▶ REQUIREMENTS: Put every line of the items below into a numbered list, skipping any blank lines. Leave the pictures out of your answer.

begin DATA FOR THIS TASK

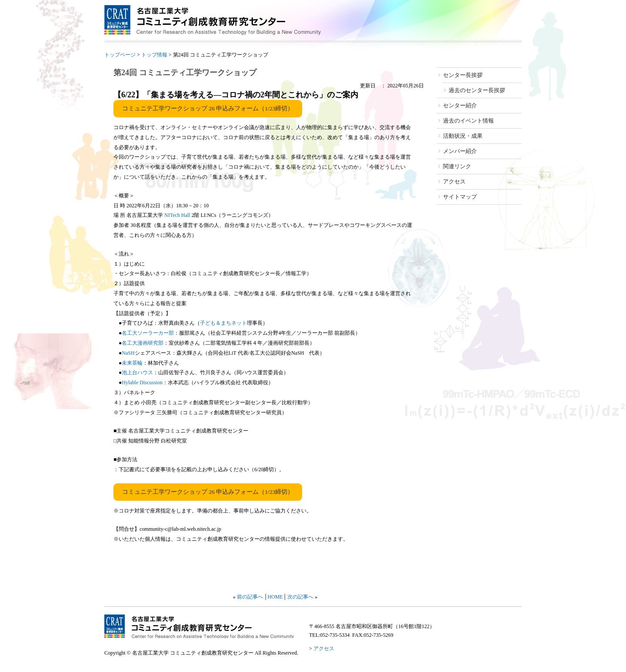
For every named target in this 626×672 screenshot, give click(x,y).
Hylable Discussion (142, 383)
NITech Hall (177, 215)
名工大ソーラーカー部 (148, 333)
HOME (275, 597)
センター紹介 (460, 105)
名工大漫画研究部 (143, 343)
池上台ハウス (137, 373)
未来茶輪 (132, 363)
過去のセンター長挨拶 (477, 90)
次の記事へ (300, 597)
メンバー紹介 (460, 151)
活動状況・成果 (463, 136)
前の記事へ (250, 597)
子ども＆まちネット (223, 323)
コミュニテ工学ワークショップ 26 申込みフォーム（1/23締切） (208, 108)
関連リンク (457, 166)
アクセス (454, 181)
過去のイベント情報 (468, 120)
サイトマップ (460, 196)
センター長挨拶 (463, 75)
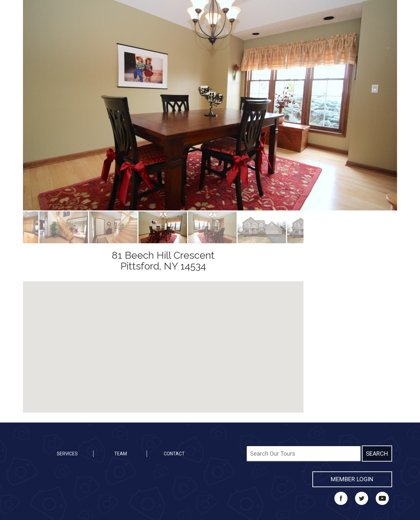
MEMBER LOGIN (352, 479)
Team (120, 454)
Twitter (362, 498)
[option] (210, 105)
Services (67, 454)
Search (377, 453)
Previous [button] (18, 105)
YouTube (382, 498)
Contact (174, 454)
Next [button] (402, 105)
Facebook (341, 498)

end DATA FOR THIS TASK

▶ WORKED SOLUTION:
1. For every named target in this 626×672 screenshot, give click(x,y).
2. Hylable Discussion (142, 383)
3. NITech Hall (177, 215)
4. 名工大ソーラーカー部 (148, 333)
5. HOME (275, 597)
6. センター紹介 (460, 105)
7. 名工大漫画研究部 (143, 343)
8. 池上台ハウス (137, 373)
9. 未来茶輪 (132, 363)
10. 過去のセンター長挨拶 (477, 90)
11. 次の記事へ (300, 597)
12. メンバー紹介 (460, 151)
13. 活動状況・成果 (463, 136)
14. 前の記事へ (250, 597)
15. 子ども＆まちネット (223, 323)
16. コミュニテ工学ワークショップ 26 申込みフォーム（1/23締切） (208, 108)
17. 関連リンク (457, 166)
18. アクセス (454, 181)
19. 過去のイベント情報 (468, 120)
20. サイトマップ (460, 196)
21. センター長挨拶 (463, 75)
22. MEMBER LOGIN (352, 479)
23. Team (120, 454)
24. Twitter (362, 498)
25. [option] (210, 105)
26. Services (67, 454)
27. Search (377, 453)
28. Previous [button] (18, 105)
29. YouTube (382, 498)
30. Contact (174, 454)
31. Next [button] (402, 105)
32. Facebook (341, 498)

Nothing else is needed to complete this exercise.